Melbourne Herald Sun, 23rd January, 2010
Friday evening. Pop down to the supermarket for a bottle of white to go with the fish. Aha, Safeway have 30% off their wines this week. Then you study the poster more closely. The offer is only if you buy a half dozen. So if I buy just one, I'll pay 43% more per bottle than if I bought a box?
This annoys me so I pop across the road to Coles. They have exactly the same offer, on the same terms. I wonder if the ACCC is aware of this price collusion. Dinner's on the stove so I grab a single bottle and resentfully pay nearly half more than the discounted price, and make a mental note to avoid supermarkets for my wine in future.
Can you see what has happened? Some bright spark in the marketing department has said, "Let's sell lots of wine this week by giving them big discounts on half-dozen boxes." But in the thinking process, completely neglected to foresee that they would annoy the hell out of every customer who did not want to buy their wine by the crate.
We're all used to the fact that the gift we bought for a Christmas present will cost half as much in the Boxing Day sale. It's a pain to see it in the store window but we accept that them's the breaks in shopping.
But at other times, discounting is a delicate process that needs to be handled with tact. There are many ways of doing it. The brown goods stores like the "no repayment, no interest for two years" angle. If you analyse the offer, two years' interest on the cost would equal about 20 per cent discount. On high profit items like furniture that ensures there will still be a good return in the end.
The crowds of buyers stampeding through the shopping centres this month shows you how many of the public hold back their purchases until the big red SALE! stickers appear. It also reveals the high mark-ups put on many goods, particularly the swanky up-market clothing. A pair of trousers may be hundreds of dollars cheaper, a suit by a thousand or more.
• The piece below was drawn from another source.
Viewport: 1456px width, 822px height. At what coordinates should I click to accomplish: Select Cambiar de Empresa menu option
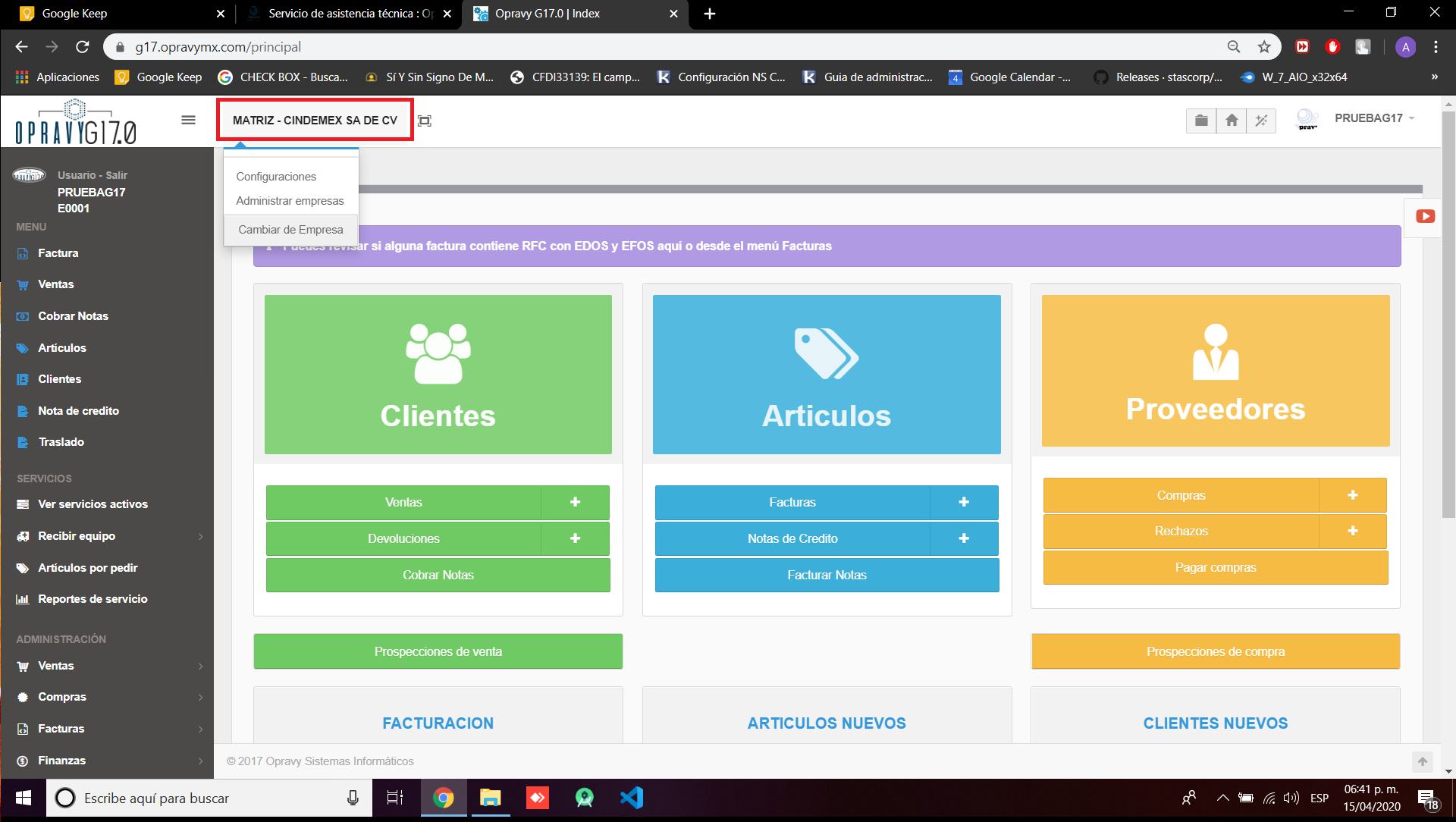(x=290, y=230)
I have to confess that any item of mine bearing labels by Zegna or Versace has been acquired thanks to massive price-slashing.
On the other side of the coin, if yours is a small business you have to be cautious about giving discounts,. Follow this example: you have an item that costs you $100, normally marked up by 30 per cent. That makes it $130. Being the January sales, you cut the price by 20 per cent, to $104.
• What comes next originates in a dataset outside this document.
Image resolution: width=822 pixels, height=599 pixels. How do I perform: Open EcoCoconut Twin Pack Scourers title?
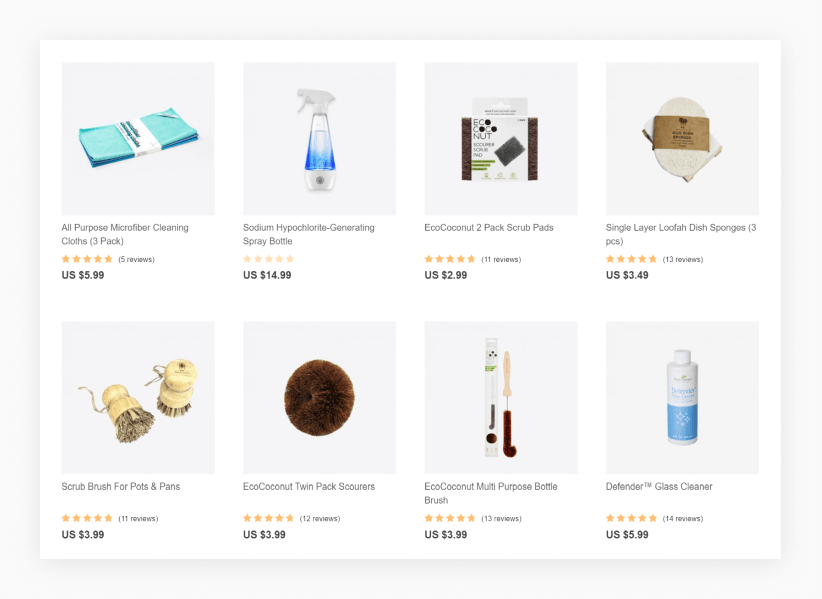(x=309, y=486)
Now, in order to make as much as the original profit, you'll have to sell seven times more items - and still only make $28.
If you're in business, you can't be lazy about thinking through the sums. You have to know precisely the value of an item you are selling and the true cost of discounts.
Now the public find maths a strain they were glad to leave behind after school, which is fortunate for many retailers who often create illusions of generosity while giving away very little.
Take the example of selling jeans. Say you find some belts that only cost two dollars each, in quantity from China. Instead of cutting the price by 10 or 20 dollars, you add a "free fashion belt". You have increased the perceived value of the purchase - but kept most of your profit margin.
Now you're using discounting to increase your sales, keeping money in your pocket, and not infuriating the customers.